* Exercise directions: Display every line below that contains the string "Click", copying each one in full.

* Records for the exercise:
====================

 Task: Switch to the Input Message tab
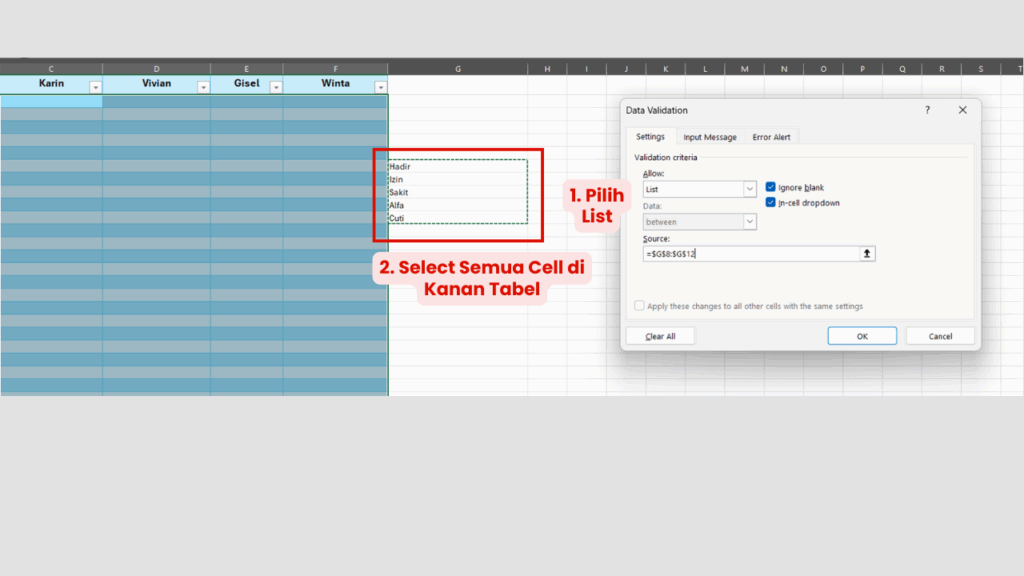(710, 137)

====================

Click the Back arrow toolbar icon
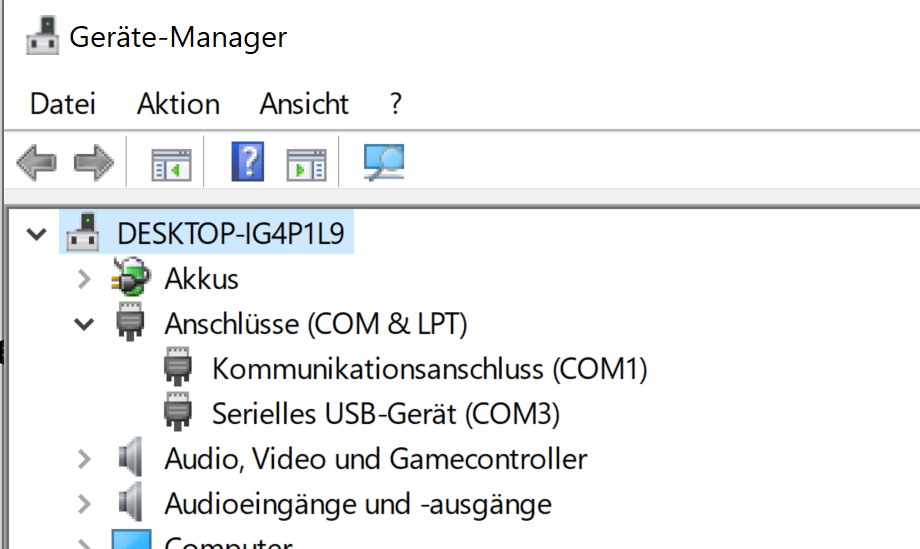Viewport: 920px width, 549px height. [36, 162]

====================

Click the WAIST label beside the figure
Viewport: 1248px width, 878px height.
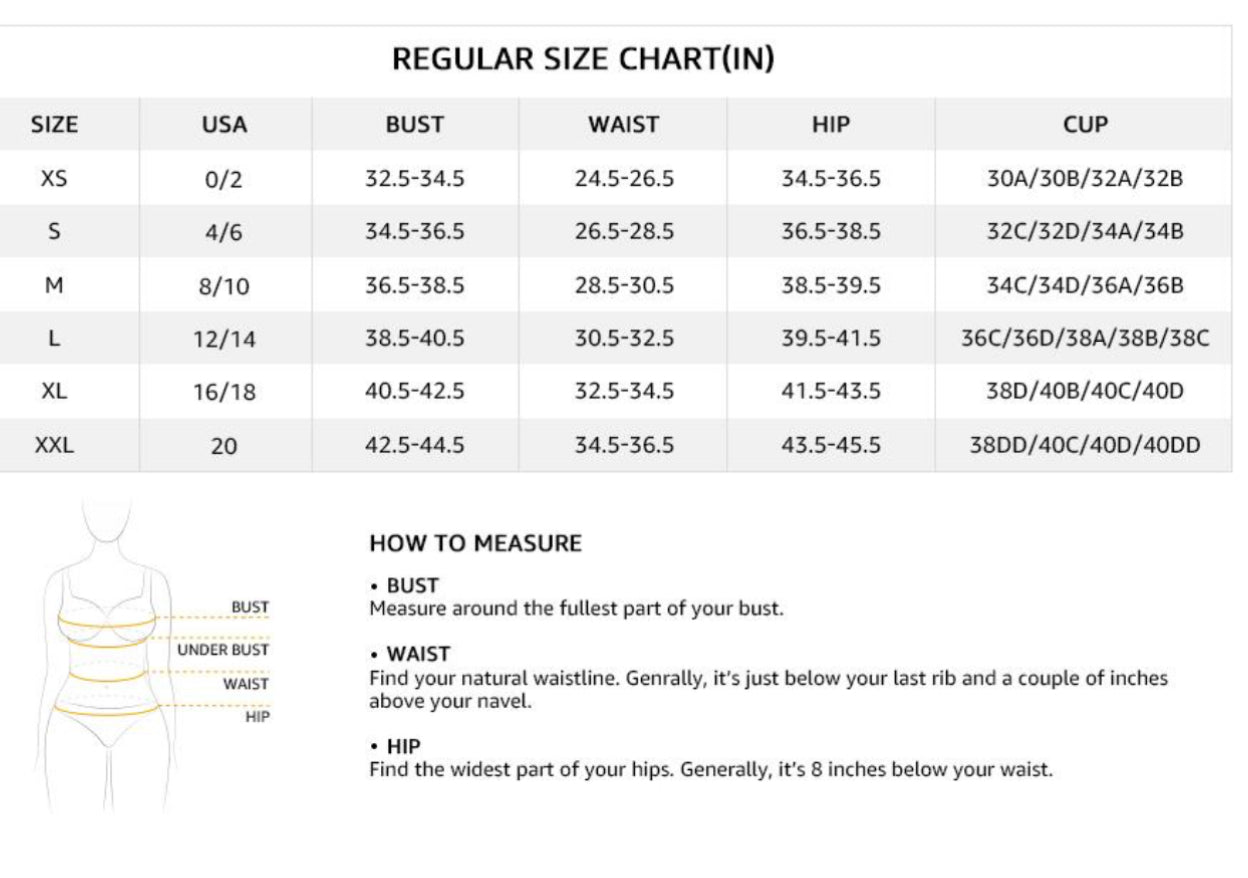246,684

====================

* The answer:
Click the Back arrow toolbar icon
Click the WAIST label beside the figure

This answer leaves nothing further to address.